Analysis BT Global Services remains the problem child for the former state monopoly and something has got to give: sales generated by the division continue to go in the wrong direction (in part due to the decline in global outsourcing), bucking the upward swing across the wider group.
And while historic talk in the industry that BTGS would be sold off proved to be wide of the mark, multiple sources have told The Register that BT may well be looking to offload the business in-the-not-too-distant future.
Everything about BT’s strategy since chief exec Gavin Patterson joined in 2013 has centred on growing the consumer business and the UK network market, making the managed services and outsourcing arm the odd one out.

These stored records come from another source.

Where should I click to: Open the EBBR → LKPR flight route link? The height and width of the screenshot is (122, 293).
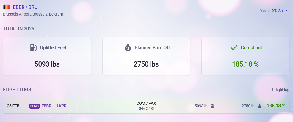coord(54,106)
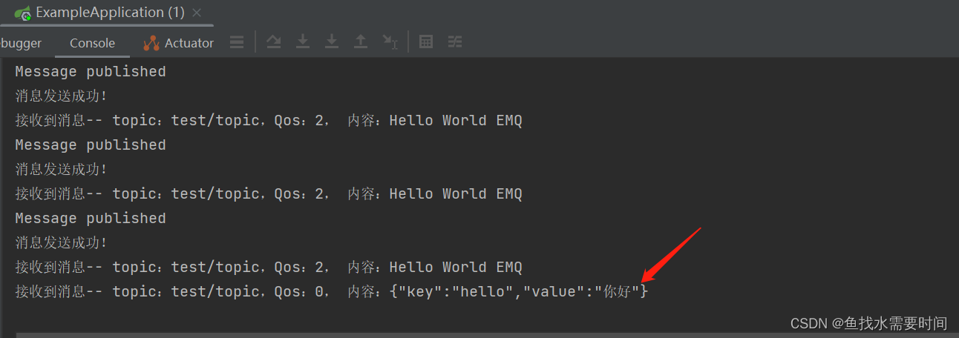Click the Step Over debug icon
The height and width of the screenshot is (338, 959).
click(x=274, y=42)
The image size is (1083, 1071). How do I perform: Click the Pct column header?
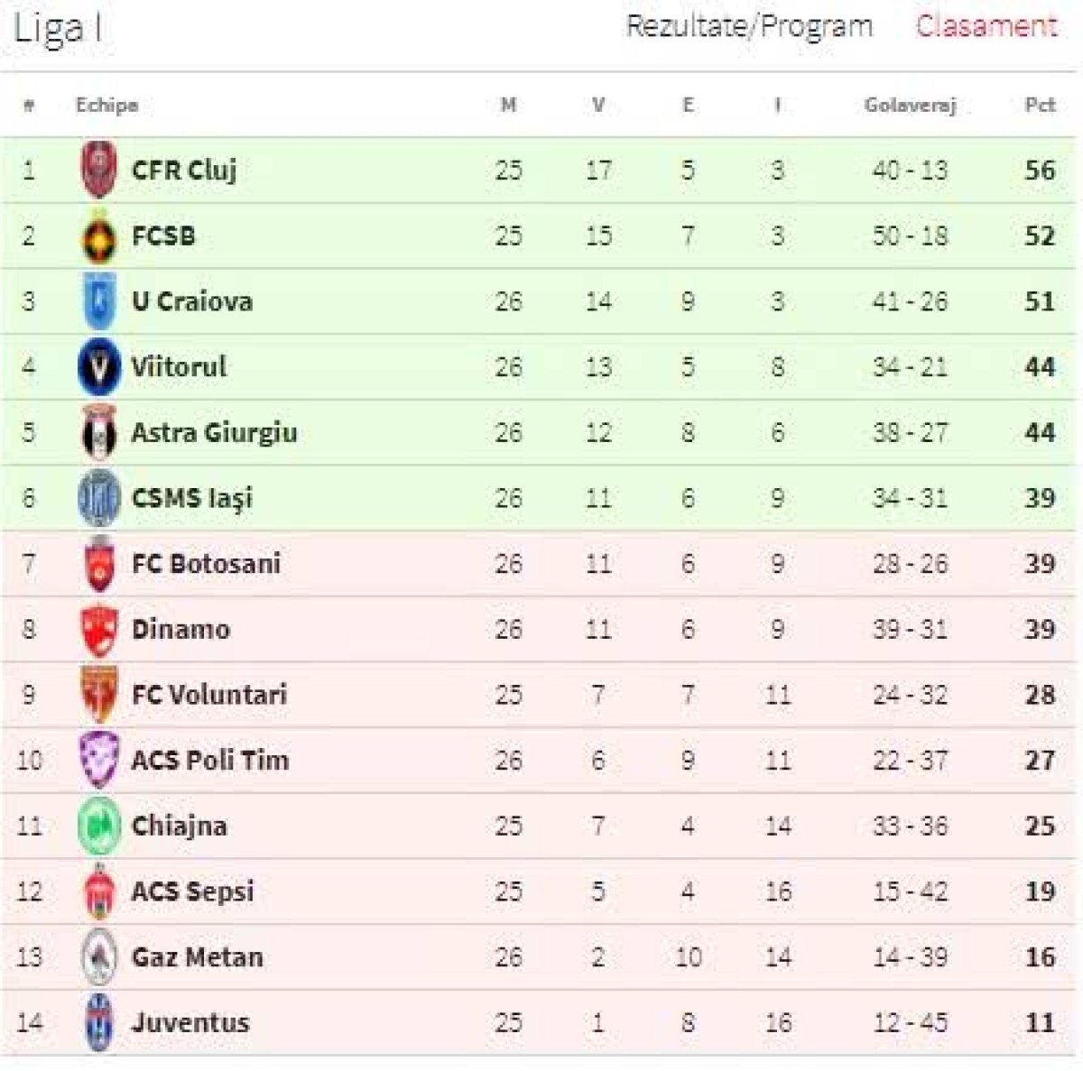point(1040,105)
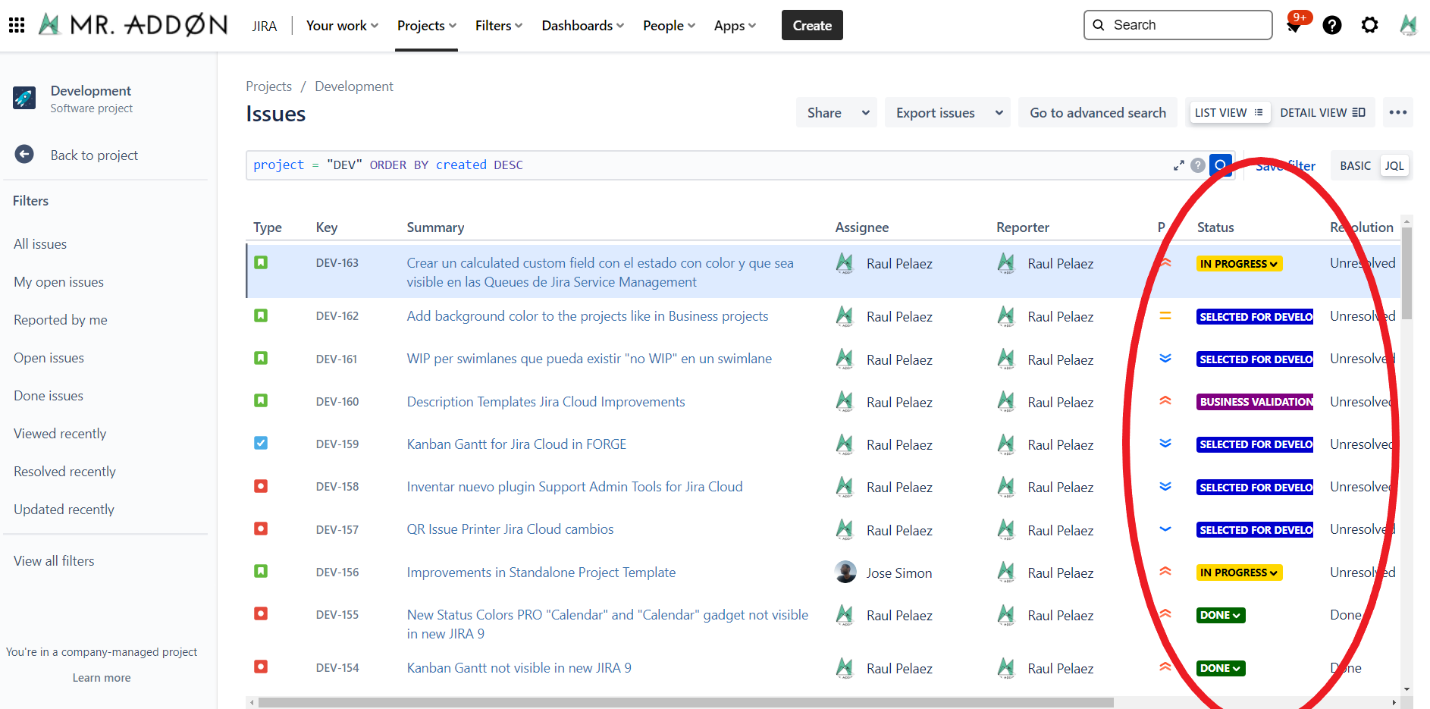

While the huge fine related to BT's Ethernet overcharging, and the write-down of £530m due to Global Services’ Italian accounting scandal, have put the business further in the spotlight. That incident knocked off £8bn ($10.3bn) of its share price, which has yet to recover.
The future of BTGS is already under review, with chief exec Gavin Patterson saying as much in the last set of quarterly numbers:
"[We]'re prepared to look at a range of different options, so it's very much on our agenda."
Further indication of near-term intent might even come as soon as tomorrow, when the firm releases its annual results.
One contact, who asked not to be named, said BT is looking to raise capital by selling Global Services. "I heard they wanted to wait until [the] Italy [issue] was further behind them, but they definitely face a capital crunch next year," he said.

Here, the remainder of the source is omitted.